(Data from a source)
---+---

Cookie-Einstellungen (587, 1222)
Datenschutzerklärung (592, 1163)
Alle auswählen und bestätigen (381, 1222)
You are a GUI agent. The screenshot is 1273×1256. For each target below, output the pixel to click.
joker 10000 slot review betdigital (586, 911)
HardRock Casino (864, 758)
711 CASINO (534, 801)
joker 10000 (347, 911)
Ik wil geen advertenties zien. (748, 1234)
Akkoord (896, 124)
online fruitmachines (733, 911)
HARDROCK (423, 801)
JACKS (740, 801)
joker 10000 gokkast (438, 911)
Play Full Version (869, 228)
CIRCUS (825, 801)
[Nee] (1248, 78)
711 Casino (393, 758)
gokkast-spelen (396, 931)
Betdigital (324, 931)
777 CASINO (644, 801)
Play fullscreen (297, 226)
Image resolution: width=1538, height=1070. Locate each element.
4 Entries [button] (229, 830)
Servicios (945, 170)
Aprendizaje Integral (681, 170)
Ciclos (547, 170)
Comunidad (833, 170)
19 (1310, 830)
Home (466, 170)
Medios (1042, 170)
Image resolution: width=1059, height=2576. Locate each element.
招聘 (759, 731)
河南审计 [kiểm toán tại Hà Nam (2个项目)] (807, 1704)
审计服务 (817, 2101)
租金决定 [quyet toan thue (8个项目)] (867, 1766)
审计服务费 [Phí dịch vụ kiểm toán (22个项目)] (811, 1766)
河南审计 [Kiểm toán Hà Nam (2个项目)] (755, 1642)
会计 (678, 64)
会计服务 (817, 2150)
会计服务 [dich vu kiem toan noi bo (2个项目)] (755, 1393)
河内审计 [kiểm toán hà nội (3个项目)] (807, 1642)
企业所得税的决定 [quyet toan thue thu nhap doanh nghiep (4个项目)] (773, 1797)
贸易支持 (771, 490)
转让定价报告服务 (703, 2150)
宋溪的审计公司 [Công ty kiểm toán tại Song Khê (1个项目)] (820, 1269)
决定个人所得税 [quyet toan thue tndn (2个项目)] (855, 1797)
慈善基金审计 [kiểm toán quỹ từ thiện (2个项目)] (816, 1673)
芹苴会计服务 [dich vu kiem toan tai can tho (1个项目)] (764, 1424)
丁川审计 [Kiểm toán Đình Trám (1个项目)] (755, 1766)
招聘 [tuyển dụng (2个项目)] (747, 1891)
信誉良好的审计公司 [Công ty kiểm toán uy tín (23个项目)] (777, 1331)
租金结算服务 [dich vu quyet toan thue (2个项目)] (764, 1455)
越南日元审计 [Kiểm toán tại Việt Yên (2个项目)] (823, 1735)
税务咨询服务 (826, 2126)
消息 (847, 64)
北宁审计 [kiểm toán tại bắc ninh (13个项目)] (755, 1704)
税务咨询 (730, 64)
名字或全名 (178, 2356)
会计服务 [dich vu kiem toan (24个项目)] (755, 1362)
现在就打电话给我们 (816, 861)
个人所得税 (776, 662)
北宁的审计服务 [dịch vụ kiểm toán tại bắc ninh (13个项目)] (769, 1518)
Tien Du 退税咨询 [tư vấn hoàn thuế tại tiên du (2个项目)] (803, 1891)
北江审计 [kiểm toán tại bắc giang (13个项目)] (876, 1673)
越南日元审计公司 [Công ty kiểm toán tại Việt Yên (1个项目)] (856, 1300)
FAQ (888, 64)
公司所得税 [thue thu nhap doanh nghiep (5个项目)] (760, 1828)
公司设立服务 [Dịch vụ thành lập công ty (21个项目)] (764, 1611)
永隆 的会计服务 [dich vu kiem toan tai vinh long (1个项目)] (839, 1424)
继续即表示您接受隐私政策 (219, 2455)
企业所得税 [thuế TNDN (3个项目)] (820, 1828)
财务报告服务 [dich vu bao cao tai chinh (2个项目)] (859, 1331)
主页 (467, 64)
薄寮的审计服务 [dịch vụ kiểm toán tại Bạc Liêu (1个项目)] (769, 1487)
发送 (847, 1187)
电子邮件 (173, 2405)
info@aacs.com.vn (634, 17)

---+---

[WRITTEN TASK] Retype every line of the data above exactly, with no changes.

[THE RESULT]
Cookie-Einstellungen (587, 1222)
Datenschutzerklärung (592, 1163)
Alle auswählen und bestätigen (381, 1222)
You are a GUI agent. The screenshot is 1273×1256. For each target below, output the pixel to click.
joker 10000 slot review betdigital (586, 911)
HardRock Casino (864, 758)
711 CASINO (534, 801)
joker 10000 (347, 911)
Ik wil geen advertenties zien. (748, 1234)
Akkoord (896, 124)
online fruitmachines (733, 911)
HARDROCK (423, 801)
JACKS (740, 801)
joker 10000 gokkast (438, 911)
Play Full Version (869, 228)
CIRCUS (825, 801)
[Nee] (1248, 78)
711 Casino (393, 758)
gokkast-spelen (396, 931)
Betdigital (324, 931)
777 CASINO (644, 801)
Play fullscreen (297, 226)
Image resolution: width=1538, height=1070. Locate each element.
4 Entries [button] (229, 830)
Servicios (945, 170)
Aprendizaje Integral (681, 170)
Ciclos (547, 170)
Comunidad (833, 170)
19 (1310, 830)
Home (466, 170)
Medios (1042, 170)
Image resolution: width=1059, height=2576. Locate each element.
招聘 (759, 731)
河南审计 [kiểm toán tại Hà Nam (2个项目)] (807, 1704)
审计服务 (817, 2101)
租金决定 [quyet toan thue (8个项目)] (867, 1766)
审计服务费 [Phí dịch vụ kiểm toán (22个项目)] (811, 1766)
河南审计 [Kiểm toán Hà Nam (2个项目)] (755, 1642)
会计 (678, 64)
会计服务 (817, 2150)
会计服务 [dich vu kiem toan noi bo (2个项目)] (755, 1393)
河内审计 [kiểm toán hà nội (3个项目)] (807, 1642)
企业所得税的决定 [quyet toan thue thu nhap doanh nghiep (4个项目)] (773, 1797)
贸易支持 (771, 490)
转让定价报告服务 (703, 2150)
宋溪的审计公司 [Công ty kiểm toán tại Song Khê (1个项目)] (820, 1269)
决定个人所得税 [quyet toan thue tndn (2个项目)] (855, 1797)
慈善基金审计 [kiểm toán quỹ từ thiện (2个项目)] (816, 1673)
芹苴会计服务 [dich vu kiem toan tai can tho (1个项目)] (764, 1424)
丁川审计 [Kiểm toán Đình Trám (1个项目)] (755, 1766)
招聘 [tuyển dụng (2个项目)] (747, 1891)
信誉良好的审计公司 [Công ty kiểm toán uy tín (23个项目)] (777, 1331)
租金结算服务 [dich vu quyet toan thue (2个项目)] (764, 1455)
越南日元审计 [Kiểm toán tại Việt Yên (2个项目)] (823, 1735)
税务咨询服务 (826, 2126)
消息 (847, 64)
北宁审计 [kiểm toán tại bắc ninh (13个项目)] (755, 1704)
税务咨询 (730, 64)
名字或全名 (178, 2356)
会计服务 [dich vu kiem toan (24个项目)] (755, 1362)
现在就打电话给我们 (816, 861)
个人所得税 (776, 662)
北宁的审计服务 [dịch vụ kiểm toán tại bắc ninh (13个项目)] (769, 1518)
Tien Du 退税咨询 [tư vấn hoàn thuế tại tiên du (2个项目)] (803, 1891)
北江审计 [kiểm toán tại bắc giang (13个项目)] (876, 1673)
越南日元审计公司 [Công ty kiểm toán tại Việt Yên (1个项目)] (856, 1300)
FAQ (888, 64)
公司所得税 [thue thu nhap doanh nghiep (5个项目)] (760, 1828)
公司设立服务 [Dịch vụ thành lập công ty (21个项目)] (764, 1611)
永隆 的会计服务 [dich vu kiem toan tai vinh long (1个项目)] (839, 1424)
继续即表示您接受隐私政策 (219, 2455)
企业所得税 [thuế TNDN (3个项目)] (820, 1828)
财务报告服务 [dich vu bao cao tai chinh (2个项目)] (859, 1331)
主页 (467, 64)
薄寮的审计服务 [dịch vụ kiểm toán tại Bạc Liêu (1个项目)] (769, 1487)
发送 (847, 1187)
电子邮件 (173, 2405)
info@aacs.com.vn (634, 17)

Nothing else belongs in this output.